By Sec 3, I had retreated into a shell. I lived every day detesting school. I’d force myself to go, then rush home as soon as the bell rang.

I don’t even know how I managed to survive secondary school.

It’s been years since then and I must confess the scars remain. But though they hurt, each tells a tale of glorious redemption. 

I’ve come to realise that with God, all things – even painful, tragic, terrible things – happen for good.

In my own struggles, I became awakened to the inaudible cries of other silent strugglers around me. God placed His heart for them in mine. Though I see in them the fear I once carried, and the same demons that used to torment my miserable, lonely existence, I also see love – the same relentless love the Father has for me.

In them I see the chains that gripped an unguarded mind struggling to make sense of it all, all culminating in helpless isolation, where every stare is interpreted as judgement, and every comment feels loaded.

But I also experienced His grace abounding to me in raging rivers. I wanted others to experience that, too.

I can only look back in wonder – that I didn’t only survive but come out stronger and wiser than I could have dreamt. As I bore the weight of my past, God called me forward. And as I walked to Him, He did the deep healing work in my heart.

He brought me a special bunch of schoolmates who showed me what real love looked like. They took me as I was, broken and all, and healed me back. Through them, He restored my trust in people.

He taught me that strength isn’t always about retaliation or revenge. It’s about love.

Recovery is often a long, long road. 
For years, certain words still made me uneasy. I’d distanced myself from typical “girly” norms, because the girls I knew were all “one kind”. I was socially awkward, and often lied to blend in with the crowd. I was desperate for acceptance.

Well-meaning people advised me to just “be yourself”. But I wondered how, when “myself” was what got me bullied for 4 straight years. Then I learnt that I should simply be the woman I was made to be.

In my own struggles, I became awakened to the inaudible cries of other silent strugglers around me.

I want to say to anyone who’s been hurt by others, or is still in a position of pain: It sometimes feels impossible to trust or talk to people.

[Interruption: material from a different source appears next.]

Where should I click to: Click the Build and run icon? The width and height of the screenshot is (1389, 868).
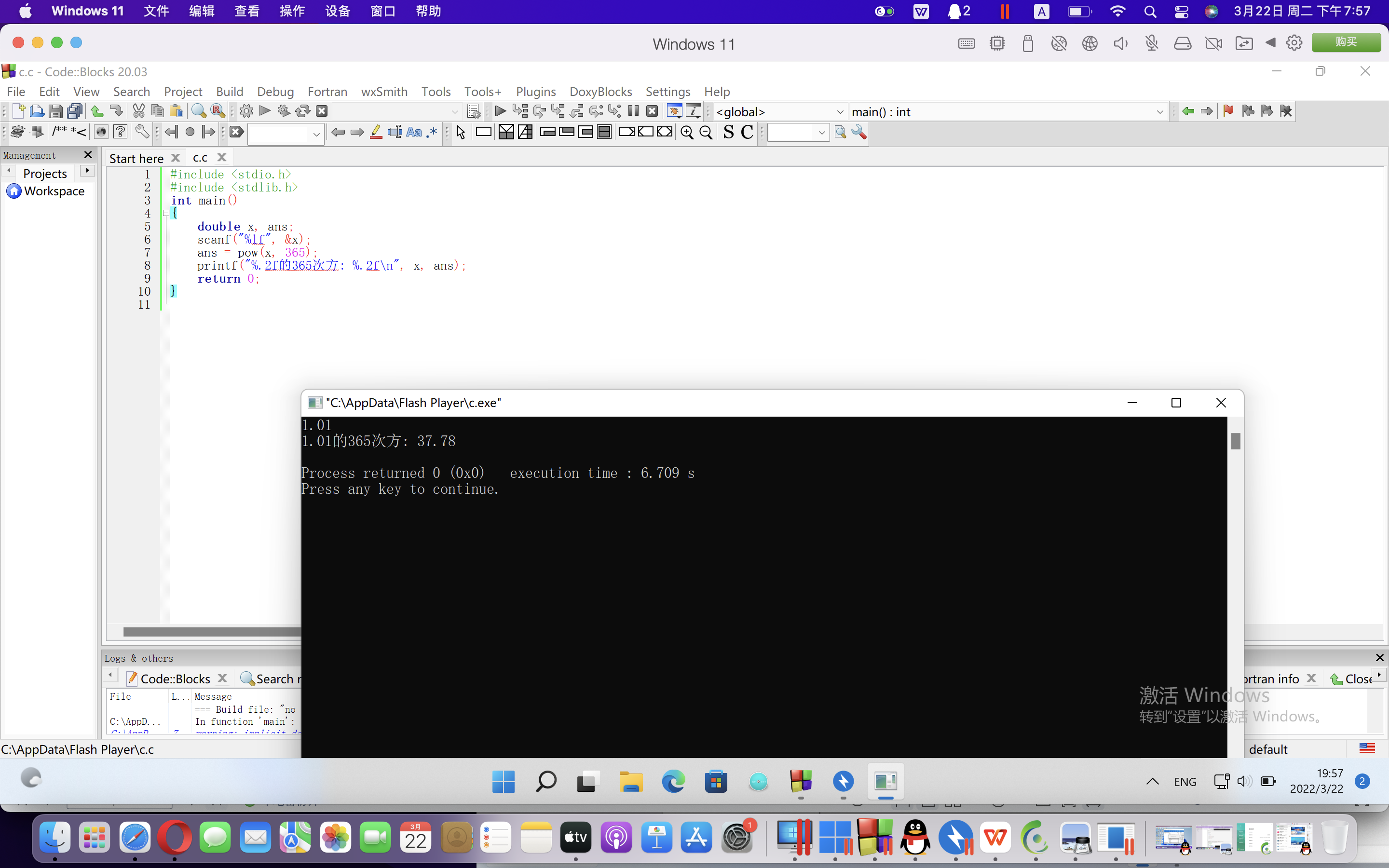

But while some people hurt us, there will always be others who can help you, who care, and who will always be there for you.

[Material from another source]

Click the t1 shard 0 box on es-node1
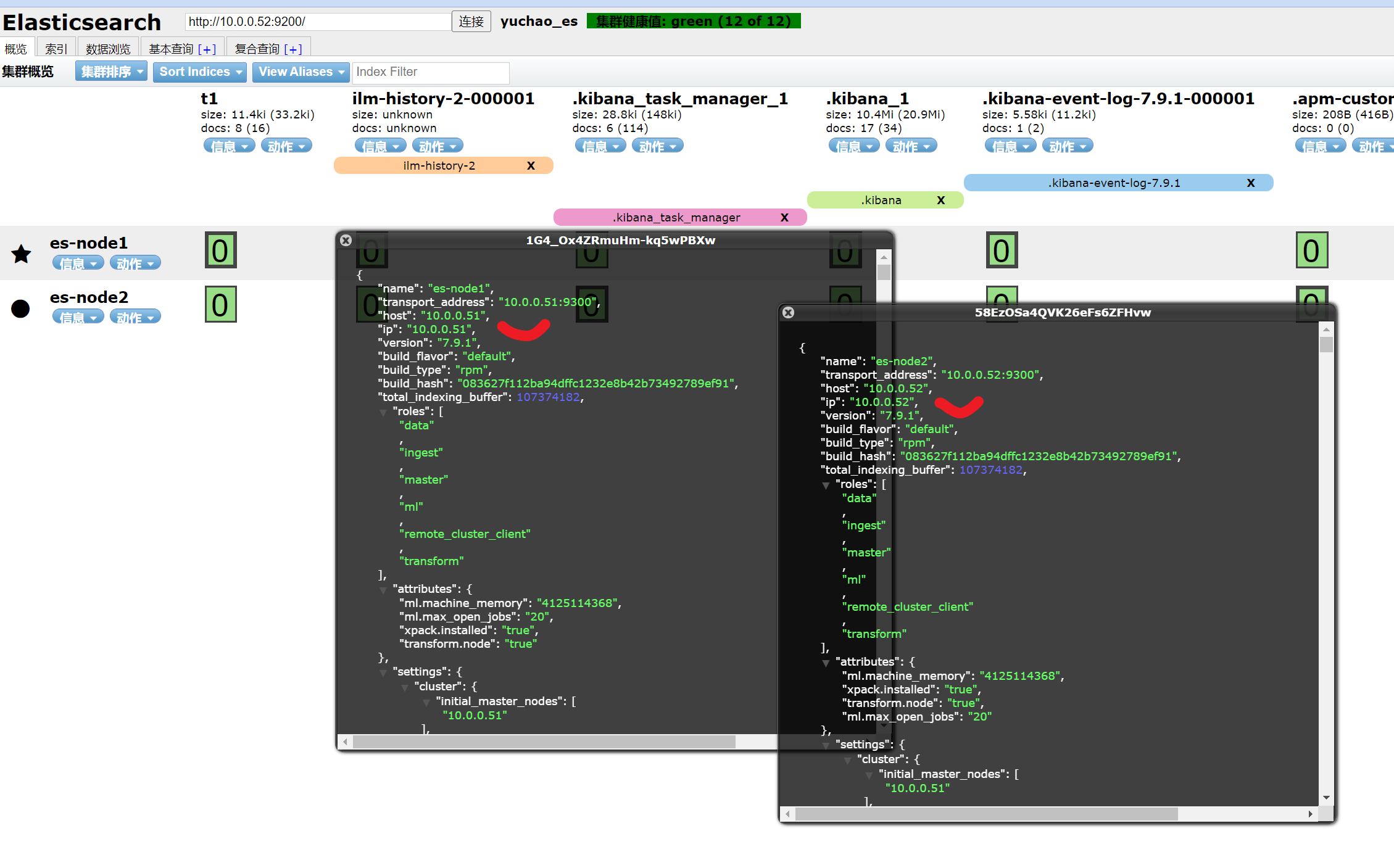 coord(220,250)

You are never alone until you decide to be. Don’t decide to be, because you are loved with an incredible, unconditional love.

For healing to begin, you must have the courage to open your heart to God and connect again with others. It might take a while – 3 years for me, all the way through A-levels. But it will come if you allow yourself to trust people again.

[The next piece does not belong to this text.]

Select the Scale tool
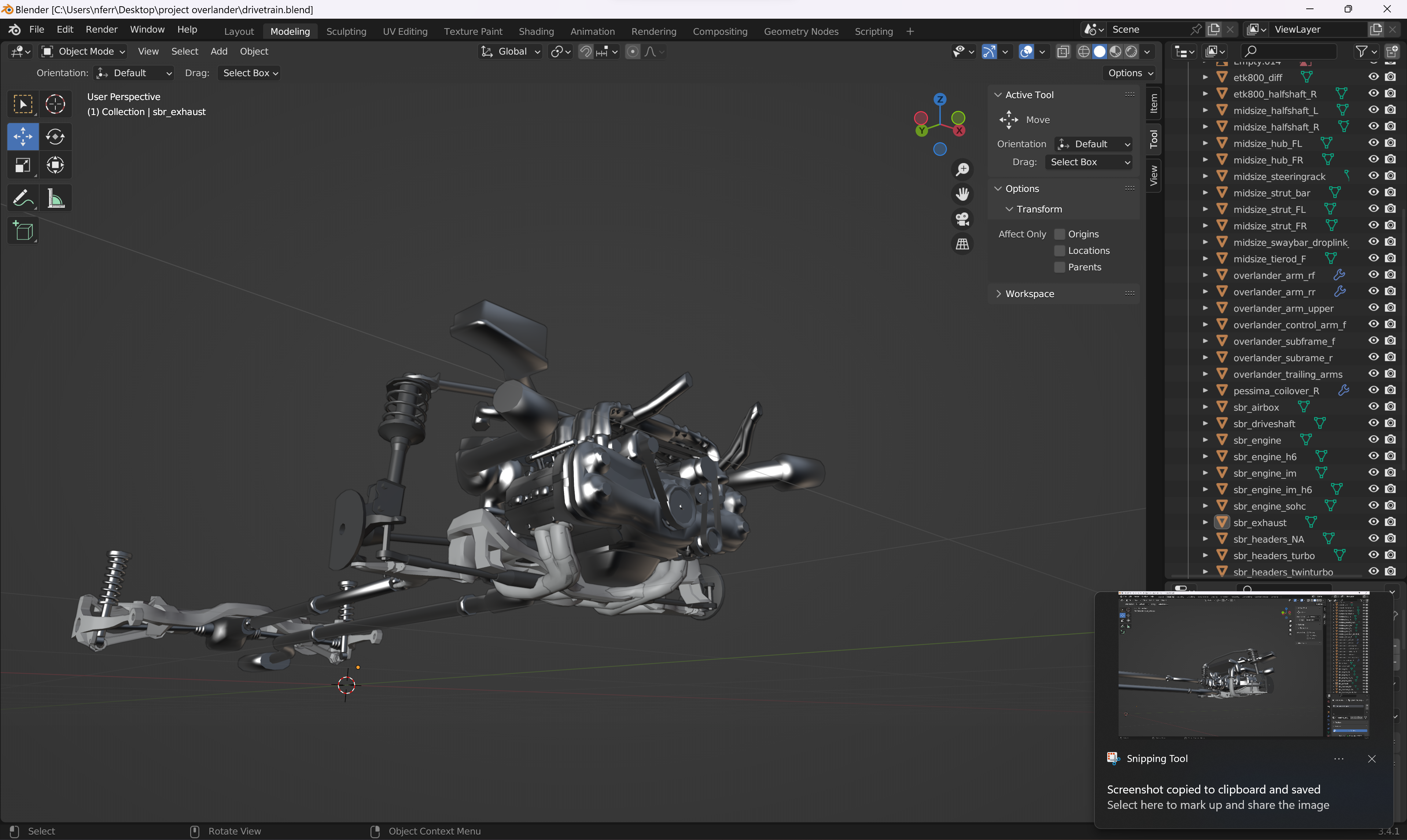The width and height of the screenshot is (1407, 840). click(x=23, y=165)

Lastly, to those who threw me down so hard for 4 years of my life: I forgive you.

The little girl who cowered beneath your caustic, battering words … she might’ve been a late bloomer, but her time has come.

This woman knows who she is and the path ahead. She walks it out unhindered by her past, free and strong. She doesn’t have to fight for scraps. She freely receives, freely gives. She knows her strength and uses it ferociously for good.

Nothing shakes her. She knows she’s deeply loved. A fire has been awakened in her heart.

Thank you for empowering her to help others, offer them strength and hope through the storms of life that they may one day stand on their own two feet.

And that woman will laugh fearlessly, not at the plight of others, but because she’s learnt the meaning of grace. And armed with that, she will make the world a much, much better place.